▸ YOUR TASK: Only the lines below from the one with "810x672 pixels. How" through the one with "Given: Select the AMA-BA Juazeiro(BA) entry" are to be written out, exactly and without any images.

▸ DATA EXTRACTS:

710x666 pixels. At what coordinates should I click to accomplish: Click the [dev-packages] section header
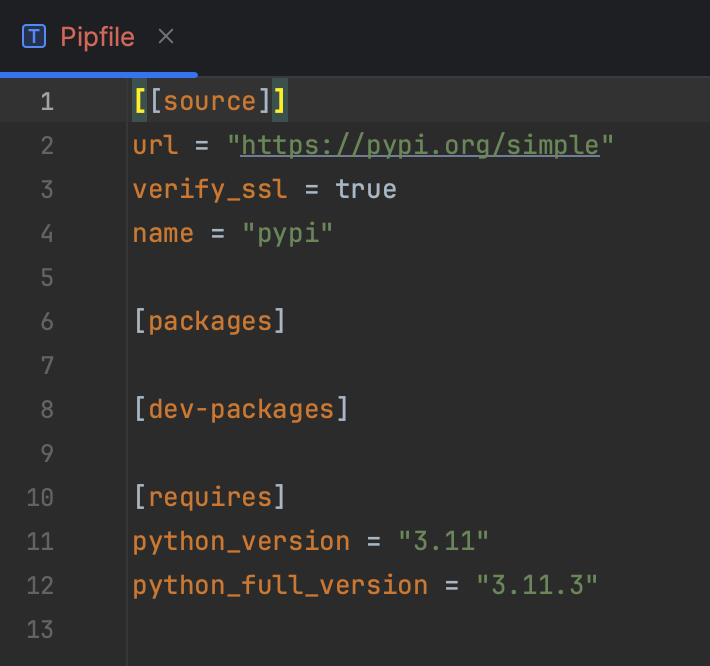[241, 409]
--
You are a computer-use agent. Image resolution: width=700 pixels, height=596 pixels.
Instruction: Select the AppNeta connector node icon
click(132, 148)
...
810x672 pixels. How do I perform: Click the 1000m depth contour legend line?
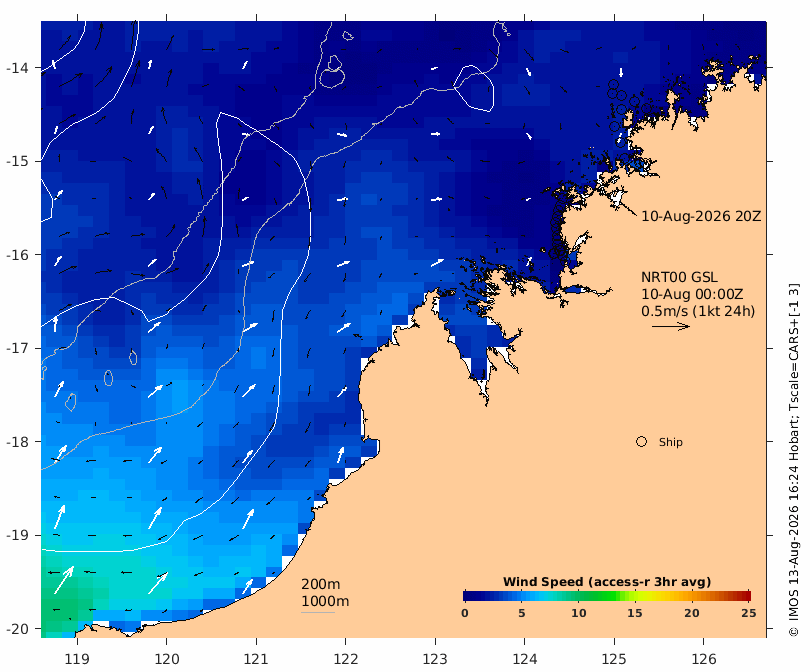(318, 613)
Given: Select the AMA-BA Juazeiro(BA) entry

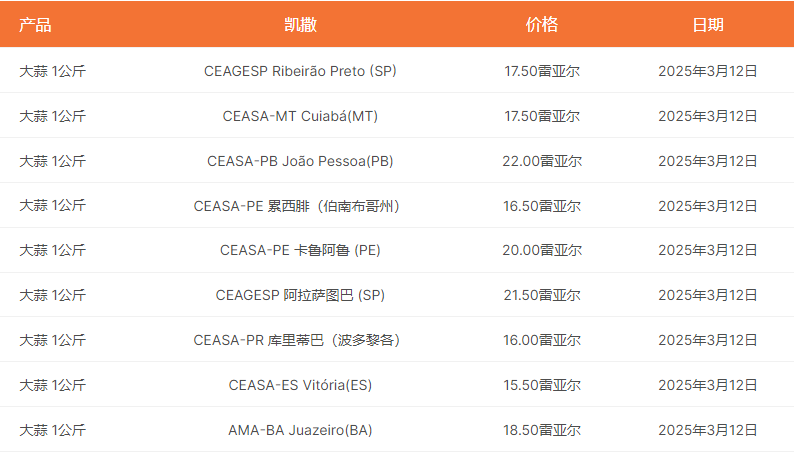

▸ SOLUTION:
810x672 pixels. How do I perform: Click the 1000m depth contour legend line?
(318, 613)
Given: Select the AMA-BA Juazeiro(BA) entry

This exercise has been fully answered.